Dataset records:
********************

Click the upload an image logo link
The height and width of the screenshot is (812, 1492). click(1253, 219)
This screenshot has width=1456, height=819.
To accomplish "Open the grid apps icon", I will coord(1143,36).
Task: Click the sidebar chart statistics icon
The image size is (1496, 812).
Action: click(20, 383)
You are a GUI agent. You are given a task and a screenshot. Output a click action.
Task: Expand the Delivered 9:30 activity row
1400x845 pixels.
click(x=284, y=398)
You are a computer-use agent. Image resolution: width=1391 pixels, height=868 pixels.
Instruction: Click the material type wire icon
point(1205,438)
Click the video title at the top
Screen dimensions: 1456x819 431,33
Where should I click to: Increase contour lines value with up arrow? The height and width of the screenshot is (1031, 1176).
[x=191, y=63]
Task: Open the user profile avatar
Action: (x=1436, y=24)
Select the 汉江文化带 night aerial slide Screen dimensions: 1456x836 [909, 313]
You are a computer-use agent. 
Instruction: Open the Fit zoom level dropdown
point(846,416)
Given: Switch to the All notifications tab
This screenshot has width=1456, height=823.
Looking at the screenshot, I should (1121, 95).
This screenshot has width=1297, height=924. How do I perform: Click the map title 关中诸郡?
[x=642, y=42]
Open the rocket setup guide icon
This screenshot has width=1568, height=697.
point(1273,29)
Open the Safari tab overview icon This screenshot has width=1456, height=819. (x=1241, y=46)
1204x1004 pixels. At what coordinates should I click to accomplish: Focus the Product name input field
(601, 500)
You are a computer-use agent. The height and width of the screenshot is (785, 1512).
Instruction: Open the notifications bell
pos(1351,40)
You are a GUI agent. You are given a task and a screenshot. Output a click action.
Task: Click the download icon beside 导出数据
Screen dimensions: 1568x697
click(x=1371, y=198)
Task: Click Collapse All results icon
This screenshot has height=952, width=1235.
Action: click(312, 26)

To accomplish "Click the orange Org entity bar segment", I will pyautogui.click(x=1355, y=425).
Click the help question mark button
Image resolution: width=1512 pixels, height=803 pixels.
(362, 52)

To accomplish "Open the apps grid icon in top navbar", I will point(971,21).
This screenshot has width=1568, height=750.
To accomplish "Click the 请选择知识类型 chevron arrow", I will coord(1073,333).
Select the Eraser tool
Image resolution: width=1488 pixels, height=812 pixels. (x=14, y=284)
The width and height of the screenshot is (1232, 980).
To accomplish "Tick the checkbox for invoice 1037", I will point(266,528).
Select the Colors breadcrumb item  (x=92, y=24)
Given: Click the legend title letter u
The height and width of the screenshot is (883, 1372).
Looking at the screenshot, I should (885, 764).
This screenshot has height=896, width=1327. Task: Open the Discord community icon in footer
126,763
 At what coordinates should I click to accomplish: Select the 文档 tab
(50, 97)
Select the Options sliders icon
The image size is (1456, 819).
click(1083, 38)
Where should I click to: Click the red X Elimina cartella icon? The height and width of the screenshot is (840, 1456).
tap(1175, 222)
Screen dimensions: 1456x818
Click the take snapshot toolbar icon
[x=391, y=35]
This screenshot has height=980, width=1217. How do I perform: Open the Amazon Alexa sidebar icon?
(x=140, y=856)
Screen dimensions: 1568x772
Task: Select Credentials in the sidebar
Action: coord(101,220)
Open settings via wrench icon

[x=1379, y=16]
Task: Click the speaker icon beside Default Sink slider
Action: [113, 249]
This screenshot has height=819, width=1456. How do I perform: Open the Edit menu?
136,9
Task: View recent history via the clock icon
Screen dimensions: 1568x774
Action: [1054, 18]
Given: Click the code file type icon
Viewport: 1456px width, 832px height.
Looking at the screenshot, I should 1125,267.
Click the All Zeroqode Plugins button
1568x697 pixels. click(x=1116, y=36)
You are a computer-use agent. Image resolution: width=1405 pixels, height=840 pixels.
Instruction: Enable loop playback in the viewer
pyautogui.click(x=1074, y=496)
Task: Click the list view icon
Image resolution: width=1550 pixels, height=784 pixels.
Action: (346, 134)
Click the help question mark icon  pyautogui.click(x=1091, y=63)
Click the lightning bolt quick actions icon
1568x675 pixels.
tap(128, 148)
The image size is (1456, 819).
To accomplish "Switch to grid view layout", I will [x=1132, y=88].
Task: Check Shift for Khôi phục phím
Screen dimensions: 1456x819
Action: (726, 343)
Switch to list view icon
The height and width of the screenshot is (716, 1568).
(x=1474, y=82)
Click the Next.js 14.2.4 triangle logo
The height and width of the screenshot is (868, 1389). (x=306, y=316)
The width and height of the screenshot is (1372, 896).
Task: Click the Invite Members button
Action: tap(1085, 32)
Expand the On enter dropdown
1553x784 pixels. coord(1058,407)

********************

Your answer should be every line above that contains the word "Switch".

RESPONSE AREA:
Given: Switch to the All notifications tab
To accomplish "Switch to grid view layout", I will [x=1132, y=88].
Switch to list view icon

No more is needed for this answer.